GitHub - api-tutorial/stranger-things-api-tutorial

Tutorial

This project uses Node.js, Express, MongoDB, Mongoose, and node-html-parser deployed to fly.io. This tutorial requires some familiarity with Node.js, Express, and MongoDB, but we have linked resources for you as well. Other technologies are available!

Getting set up

For this project you'll need to set up a Node.js server. We used Express.js but you can use whatever you want! Check out this tutorial.

Things to consider before scraping:

Think about what you are scraping and how often that data changes.

If you are scraping data for a streaming service (Netflix, Hulu, etc.), think about how often shows are added to those sites. Do you have a schedule for how you want to maintain your API to keep it up to date? How will you maintain versioning on your API?

Step 1: Get set up to scrape some data!

You will need a parser package (there are 100s of them available so you can use whatever you want). For this project we used node-html-parser.
You will also need to install an npm package to help with the request.
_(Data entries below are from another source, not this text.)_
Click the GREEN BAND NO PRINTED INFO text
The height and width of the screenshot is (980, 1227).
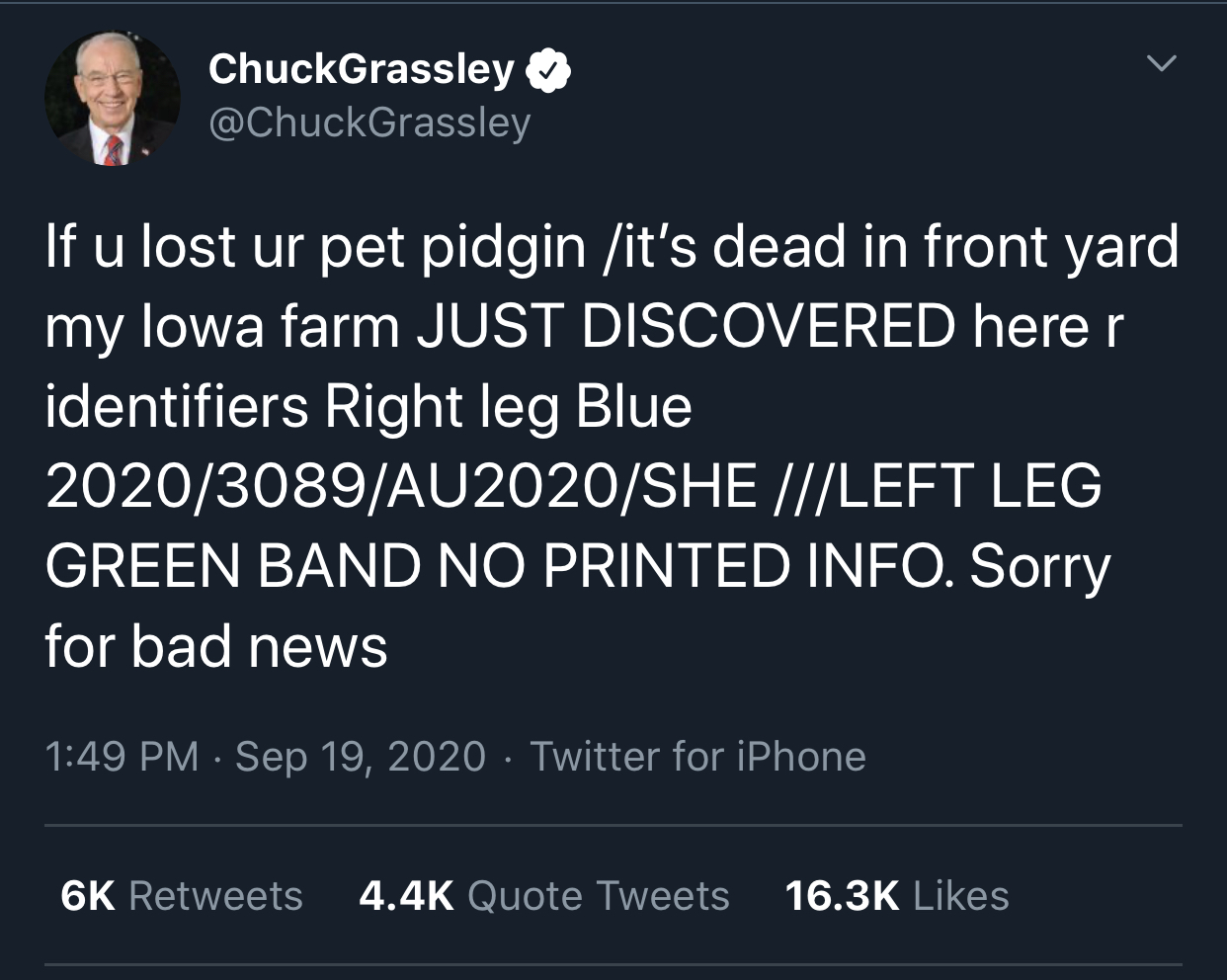(499, 567)
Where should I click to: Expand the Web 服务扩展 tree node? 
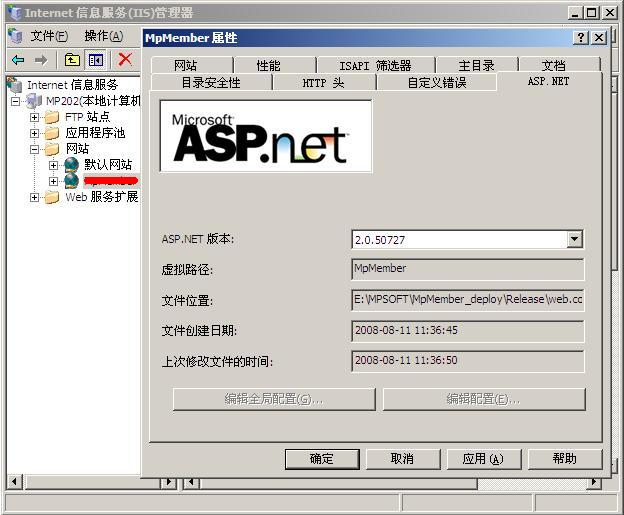pyautogui.click(x=35, y=197)
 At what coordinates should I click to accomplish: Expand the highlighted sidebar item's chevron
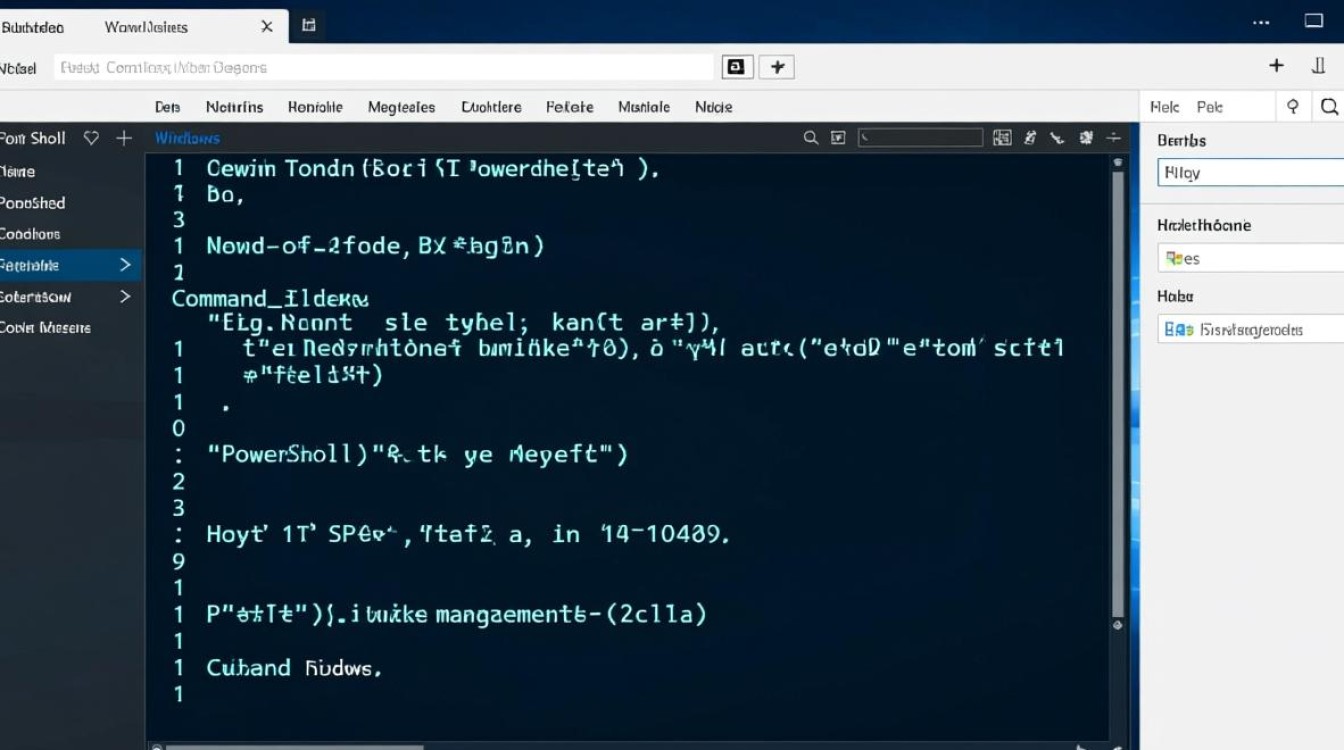(x=125, y=265)
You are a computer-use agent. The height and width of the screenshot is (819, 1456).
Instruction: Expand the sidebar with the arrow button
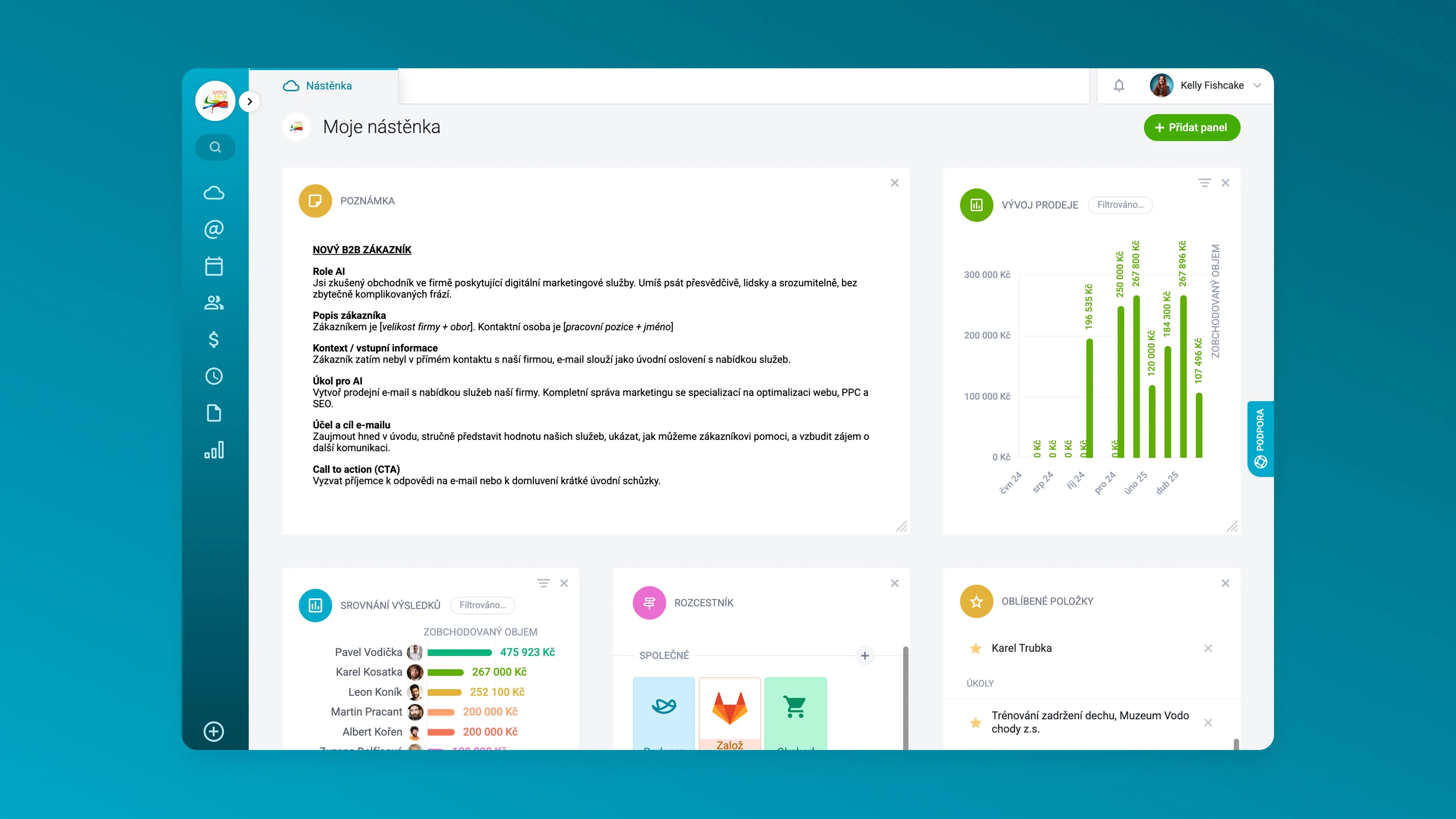click(249, 101)
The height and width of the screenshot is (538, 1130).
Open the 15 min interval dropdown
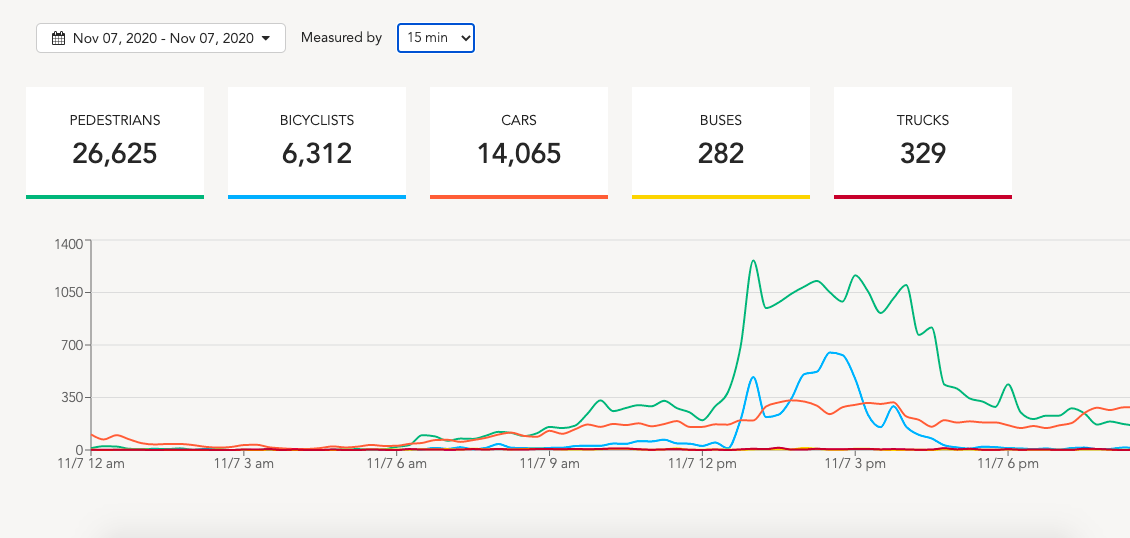point(435,38)
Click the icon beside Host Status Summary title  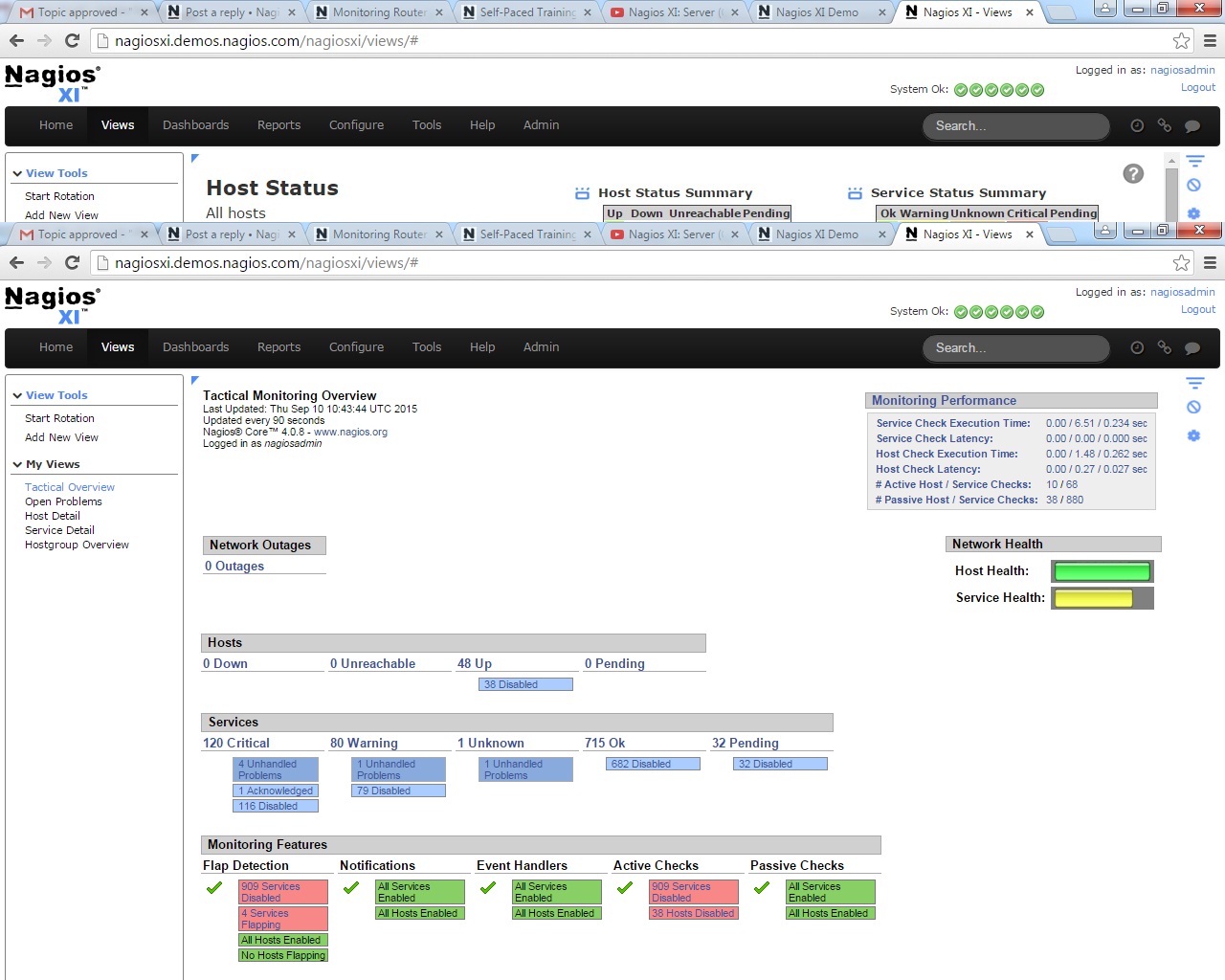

We used super-agent.

> npm install -D node-html-parser superagent

Now make a scraper.js file at the root of your repo
Add a function to make the initial request

const request = require('superagent');
const { parse } = require('node-html-parser');

const scraper = () => {
  return request
    .get([your url here])
    .then(res => res.text)
    .then(parse)
    .then(console.log);
};

scraper();

module.exports = { scraper };

Now you should be able to run node scraper.js and see some html data appear in your console

Step 2: Make a game plan

Open up your dev tools and inspect the elements that hold the data you need to scrape. In our case, the first thing we needed to do was grab each h2 header with the class pi-title. Here's a screenshot to see what we started with this:

First things first

We can grab a series of elements like the h2 by using the querySelectorAll method on the html we get back from the parser. To do this we made a helper function. Be sure to look at the documentation for your npm parser to see what kinds of selectors are available.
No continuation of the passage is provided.